Now, that's a lousy day in the market.
Valeant Pharmaceuticals, already under fire for its drug-pricing policies, was accused on Wednesday of creating phantom sales to falsely inflate revenues.
The allegations were made by Citron Research, a short-selling firm, in a report entitled, "Could this be the Pharmaceutical Enron?"
Short-sellers such as Citron make bets that a company's stock will fall and they benefit when the price goes down, so their opinions can often be viewed with skepticism.
Nevertheless, the report sent Valeant's stock, a favorite of hedge funds, plummeting by as much as 41 percent, eliminating as much as $20 billion from its market value. The stock is now down about 54 percent from its August high.

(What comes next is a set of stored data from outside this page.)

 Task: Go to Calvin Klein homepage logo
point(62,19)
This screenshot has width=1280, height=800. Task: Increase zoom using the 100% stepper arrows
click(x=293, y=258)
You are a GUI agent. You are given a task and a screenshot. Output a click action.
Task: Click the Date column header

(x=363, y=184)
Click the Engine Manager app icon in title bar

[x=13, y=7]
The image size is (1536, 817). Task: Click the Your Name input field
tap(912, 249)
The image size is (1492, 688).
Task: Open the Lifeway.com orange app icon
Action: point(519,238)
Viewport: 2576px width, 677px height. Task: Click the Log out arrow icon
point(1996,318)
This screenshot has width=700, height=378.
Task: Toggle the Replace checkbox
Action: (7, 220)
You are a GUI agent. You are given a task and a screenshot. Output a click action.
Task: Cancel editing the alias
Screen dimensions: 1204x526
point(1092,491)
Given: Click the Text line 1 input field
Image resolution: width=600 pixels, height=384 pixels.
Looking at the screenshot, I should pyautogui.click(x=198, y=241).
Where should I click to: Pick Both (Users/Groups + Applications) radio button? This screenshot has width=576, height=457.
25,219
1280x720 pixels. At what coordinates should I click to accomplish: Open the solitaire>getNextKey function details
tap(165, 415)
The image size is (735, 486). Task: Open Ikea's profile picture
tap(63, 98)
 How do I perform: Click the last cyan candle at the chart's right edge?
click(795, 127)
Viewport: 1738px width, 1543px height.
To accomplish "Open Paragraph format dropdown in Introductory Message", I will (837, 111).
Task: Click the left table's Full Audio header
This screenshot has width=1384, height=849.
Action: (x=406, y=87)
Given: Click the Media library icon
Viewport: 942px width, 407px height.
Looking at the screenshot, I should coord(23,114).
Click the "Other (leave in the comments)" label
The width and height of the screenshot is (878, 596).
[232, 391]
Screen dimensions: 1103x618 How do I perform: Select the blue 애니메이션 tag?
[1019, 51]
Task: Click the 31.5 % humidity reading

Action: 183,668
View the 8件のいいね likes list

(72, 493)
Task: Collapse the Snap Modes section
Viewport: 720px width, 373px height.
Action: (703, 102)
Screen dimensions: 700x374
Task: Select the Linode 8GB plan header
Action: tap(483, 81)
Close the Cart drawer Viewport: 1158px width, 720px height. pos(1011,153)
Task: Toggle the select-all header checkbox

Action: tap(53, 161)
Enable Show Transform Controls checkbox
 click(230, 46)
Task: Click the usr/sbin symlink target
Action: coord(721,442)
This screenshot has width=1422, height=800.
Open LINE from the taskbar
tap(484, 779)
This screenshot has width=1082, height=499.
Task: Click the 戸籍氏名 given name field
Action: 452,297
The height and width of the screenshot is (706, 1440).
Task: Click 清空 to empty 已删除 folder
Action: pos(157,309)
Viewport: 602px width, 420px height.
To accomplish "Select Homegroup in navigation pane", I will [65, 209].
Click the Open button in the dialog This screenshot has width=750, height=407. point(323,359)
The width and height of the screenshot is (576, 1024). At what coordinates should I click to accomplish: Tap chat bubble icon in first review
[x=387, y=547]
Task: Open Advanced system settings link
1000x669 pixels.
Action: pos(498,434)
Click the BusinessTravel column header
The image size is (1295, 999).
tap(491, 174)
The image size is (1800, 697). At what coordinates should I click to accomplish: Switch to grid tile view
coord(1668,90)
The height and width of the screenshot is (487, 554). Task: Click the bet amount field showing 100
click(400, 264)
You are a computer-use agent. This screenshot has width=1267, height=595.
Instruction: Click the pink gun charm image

Multi-billionaire investor Bill Ackman of Pershing Square Capital Management was said to have lost as much as $2 billion on the stock, although with the price now so low, Ackman also told CNBC he is loading up on new shares.
Valeant, based in Quebec, is reportedly under investigation by federal prosecutors, who are seeking information about its pricing and distribution policies. The company has purchased the rights to sell two heart drugs, Nitopress and Isuprel, and raised their prices by 212 and 525 percent, respectively.
Such practices have been especially controversial lately after Turing Pharmaceuticals bought the right to sell Duraprim and then raised its price by 5,000 percent. After that huge increase was widely denounced as price-gouging, Turing agreed to lower the price.
Valeant's troubles mounted Wednesday after the release of Citron's report, which said the company used its relationship with specialty pharmaceutical companies such as Philidor to create phantom sales that made revenue look higher than it was.
Valeant issued a statement calling the report erroneous and denying any attempt to inflate revenue.
"There is no sales benefit from any inventory held at these specialty pharmacies," Valeant said, in the statement.
Earlier this week, the New York Times reported that Valeant and other drug companies were using mail-order specialty firms to circumvent efforts by insurance companies to switch patients to cheaper, generic versions of their drugs.